— Begin Page text —

Bills keep playoff hopes alive

CINCINNATI -- His final season as a modestly talented tight end coincided with Chuck Noll's last hurrah on the sideline, and it was probably during that 1991 campaign with the Pittsburgh Steelers that Mike Mularkey was initially exposed to the Hall of Fame coach's favorite and most often-used exhortation to his troops.

Whatever it takes, Noll would preach on a daily basis, and the message apparently took root with Mularkey, and remained with him as a coach, as well. It was, after all, the pithy explanation offered up by Mularkey here Sunday evening, when the Buffalo Bills coach was asked about the mindset that has made his team one of the hottest in the NFL.

Even with Sunday's 33-17 rout of the Cincinnati Bengals, the eighth win in 10 games for a Buffalo team that opened Mularkey's rookie season as a head coach with four straight defeats, it will still take quite a bit for the Bills to earn an AFC wild-card berth. Suffice it to say that, with all of the myriad permutations necessary to catapult Buffalo into its first playoff appearance since 1999, the Bills still need a ton of help.

— End Page text —
— Begin Entries shown —

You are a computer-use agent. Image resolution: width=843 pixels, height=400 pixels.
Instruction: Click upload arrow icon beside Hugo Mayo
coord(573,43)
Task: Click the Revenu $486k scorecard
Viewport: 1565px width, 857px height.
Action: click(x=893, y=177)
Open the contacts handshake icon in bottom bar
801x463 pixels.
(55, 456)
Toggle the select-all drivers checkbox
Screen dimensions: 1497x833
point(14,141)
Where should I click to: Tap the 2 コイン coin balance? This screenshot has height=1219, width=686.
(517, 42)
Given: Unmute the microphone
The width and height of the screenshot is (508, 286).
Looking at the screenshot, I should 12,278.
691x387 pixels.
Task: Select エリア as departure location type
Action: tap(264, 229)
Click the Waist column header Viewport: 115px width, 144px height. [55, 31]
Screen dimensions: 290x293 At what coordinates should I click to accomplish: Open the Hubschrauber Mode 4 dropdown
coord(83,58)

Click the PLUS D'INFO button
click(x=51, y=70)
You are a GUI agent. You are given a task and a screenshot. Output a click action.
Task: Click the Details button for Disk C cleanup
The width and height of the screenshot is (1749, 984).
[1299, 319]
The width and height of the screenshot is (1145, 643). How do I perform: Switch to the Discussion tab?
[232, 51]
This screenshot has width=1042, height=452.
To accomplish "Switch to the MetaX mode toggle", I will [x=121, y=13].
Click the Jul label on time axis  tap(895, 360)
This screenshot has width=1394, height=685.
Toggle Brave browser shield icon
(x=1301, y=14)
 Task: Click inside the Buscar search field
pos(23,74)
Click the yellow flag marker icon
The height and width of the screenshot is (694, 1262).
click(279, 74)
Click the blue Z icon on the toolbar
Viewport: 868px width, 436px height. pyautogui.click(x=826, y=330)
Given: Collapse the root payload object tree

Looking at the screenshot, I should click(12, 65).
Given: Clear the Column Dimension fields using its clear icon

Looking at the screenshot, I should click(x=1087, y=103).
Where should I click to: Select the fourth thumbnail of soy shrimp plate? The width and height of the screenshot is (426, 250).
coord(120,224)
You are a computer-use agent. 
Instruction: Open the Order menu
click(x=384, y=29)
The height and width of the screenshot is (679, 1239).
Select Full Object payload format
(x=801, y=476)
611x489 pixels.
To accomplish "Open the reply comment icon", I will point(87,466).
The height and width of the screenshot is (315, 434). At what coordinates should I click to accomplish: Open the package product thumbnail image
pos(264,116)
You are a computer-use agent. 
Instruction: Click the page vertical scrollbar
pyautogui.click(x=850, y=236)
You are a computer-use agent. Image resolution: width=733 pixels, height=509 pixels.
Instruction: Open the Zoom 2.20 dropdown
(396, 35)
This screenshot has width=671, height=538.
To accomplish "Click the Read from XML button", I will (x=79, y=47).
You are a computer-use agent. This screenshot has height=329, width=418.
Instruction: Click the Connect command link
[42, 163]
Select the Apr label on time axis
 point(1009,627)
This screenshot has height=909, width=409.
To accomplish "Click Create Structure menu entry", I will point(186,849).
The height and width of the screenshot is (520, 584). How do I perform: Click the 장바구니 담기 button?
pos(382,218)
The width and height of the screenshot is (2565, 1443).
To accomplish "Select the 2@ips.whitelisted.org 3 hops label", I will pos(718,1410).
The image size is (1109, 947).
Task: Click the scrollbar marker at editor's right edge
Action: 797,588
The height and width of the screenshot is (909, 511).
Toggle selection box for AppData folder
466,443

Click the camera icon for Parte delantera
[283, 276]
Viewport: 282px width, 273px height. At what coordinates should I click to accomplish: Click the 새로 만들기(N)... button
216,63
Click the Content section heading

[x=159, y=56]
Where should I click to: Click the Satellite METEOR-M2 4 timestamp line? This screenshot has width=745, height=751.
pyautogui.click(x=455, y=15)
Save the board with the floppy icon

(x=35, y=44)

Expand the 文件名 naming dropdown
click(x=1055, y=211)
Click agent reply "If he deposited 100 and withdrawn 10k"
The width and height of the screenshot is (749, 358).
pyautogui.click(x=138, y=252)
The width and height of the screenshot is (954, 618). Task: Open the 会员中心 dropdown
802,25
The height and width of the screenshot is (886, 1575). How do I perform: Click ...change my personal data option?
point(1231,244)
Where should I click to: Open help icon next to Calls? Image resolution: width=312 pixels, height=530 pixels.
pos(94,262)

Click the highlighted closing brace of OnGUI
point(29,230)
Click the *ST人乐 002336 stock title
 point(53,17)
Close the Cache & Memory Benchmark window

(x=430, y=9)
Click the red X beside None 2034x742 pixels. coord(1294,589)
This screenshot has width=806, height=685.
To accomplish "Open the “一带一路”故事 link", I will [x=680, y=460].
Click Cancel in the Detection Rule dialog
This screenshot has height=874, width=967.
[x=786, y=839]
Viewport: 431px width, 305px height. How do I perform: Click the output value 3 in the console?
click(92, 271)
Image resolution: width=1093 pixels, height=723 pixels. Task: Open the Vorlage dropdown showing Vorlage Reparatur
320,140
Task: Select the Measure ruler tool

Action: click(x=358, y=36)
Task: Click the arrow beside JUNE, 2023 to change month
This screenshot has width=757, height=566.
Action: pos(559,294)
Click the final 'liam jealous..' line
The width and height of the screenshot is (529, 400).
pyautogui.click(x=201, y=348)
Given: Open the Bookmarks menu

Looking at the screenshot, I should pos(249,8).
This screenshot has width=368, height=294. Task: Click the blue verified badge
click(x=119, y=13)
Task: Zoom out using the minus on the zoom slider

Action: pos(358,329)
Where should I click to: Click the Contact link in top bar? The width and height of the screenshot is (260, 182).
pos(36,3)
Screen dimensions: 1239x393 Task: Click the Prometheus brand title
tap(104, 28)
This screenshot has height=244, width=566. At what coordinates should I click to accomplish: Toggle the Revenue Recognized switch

— End Entries shown —

Prompt A >>
Transcribe the Bills article starting at "CINCINNATI -- His" and ending at "to his troops.".
Prompt B >>
Using the Bills article, answer each question:
(i) Which team did Mike Mularkey play for in the 1991 season?
(ii) What was the final score of Sunday's game against the Cincinnati Bengals?
(iii) In what year did Buffalo last make the playoffs?
Use only the Bills article as your source.

Right answer A >>
CINCINNATI -- His final season as a modestly talented tight end coincided with Chuck Noll's last hurrah on the sideline, and it was probably during that 1991 campaign with the Pittsburgh Steelers that Mike Mularkey was initially exposed to the Hall of Fame coach's favorite and most often-used exhortation to his troops.

Right answer B >>
(i) The Pittsburgh Steelers
(ii) 33-17
(iii) 1999